During his first underway period aboard a U.S. Navy ship, Lee made note of the similarities and differences between the U.S. and ROK navies while observing the joint training operations.

The bilateral mine countermeasures training is conducted annually during Foal Eagle and is designed to strengthen the interoperability between U.S. and ROK forces.

"Foal Eagle training has been very significant, because Korea and the U.S. are resolved in working together in mine warfare operations," said Lee. "It was interesting learning about the differences between the American mine countermeasures ships and Korean vessels, because both navies can learn from each other's expertise and knowledge."

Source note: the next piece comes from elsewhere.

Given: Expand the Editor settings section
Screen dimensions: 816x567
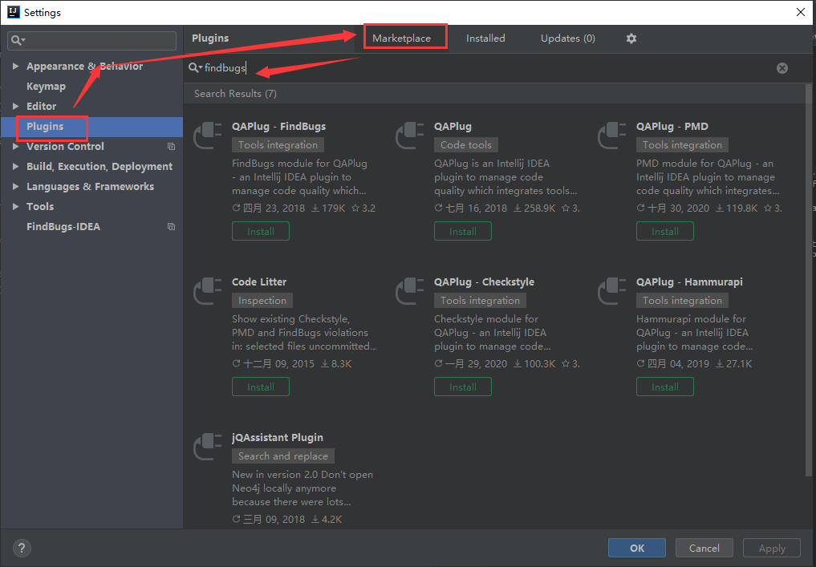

One detail Lee made note of was that U.S. mine countermeasures vessels have two cranes to lower Mine Neutralization Vehicles (MNV), while the Korean versions have one. Lee also noted the U.S. Sailors' attention to detail and emphasis on safe and effective operations at sea.

"It's been really useful to see his point of view about daily operations aboard Chief," said Ensign Andrew Rumments, weapons officer on Chief, who was Lee's sponsor during the embarkation. "The ROK and U.S. Navy face similar challenges, but we find different solutions."

While aboard Chief, Lee toured the ship, stood watch with Rumments and discussed MNV operations as well as sonar detection capabilities.

"This has been my first time working alongside a partner navy," said Rumments. "This type of dialog ensures that if the need arises, we are ready to operate with our partners, and it also allows us to examine ourselves from an outside perspective."

Lee said the exercise provided significant training to the ROK and U.S., while reaffirming both nations' commitment to working together in mine warfare operations.

"I wanted to help promote our friendship and enhance our combined mine warfare skills on a personal level," said Lee. "It was an honor to serve beside our U.S. Navy partners."

Exercise Foal Eagle 2015 is a series of annual training events that are defense oriented and designed to increase readiness and maintain stability on the Korean Peninsula while strengthening the ROK-U.S. alliance and promoting regional peace and stability in the Indo-Asia-Pacific region.

The U.S. 7th Fleet maintains routine presence in the Indo-Asia-Pacific region to help promote maritime security and develop partnerships with friends and allies. Forward-deployed U.S. naval presence contributes to freedom of navigation, operational readiness, and enables an exchange of culture, skills, and tactical knowledge with nations throughout the region.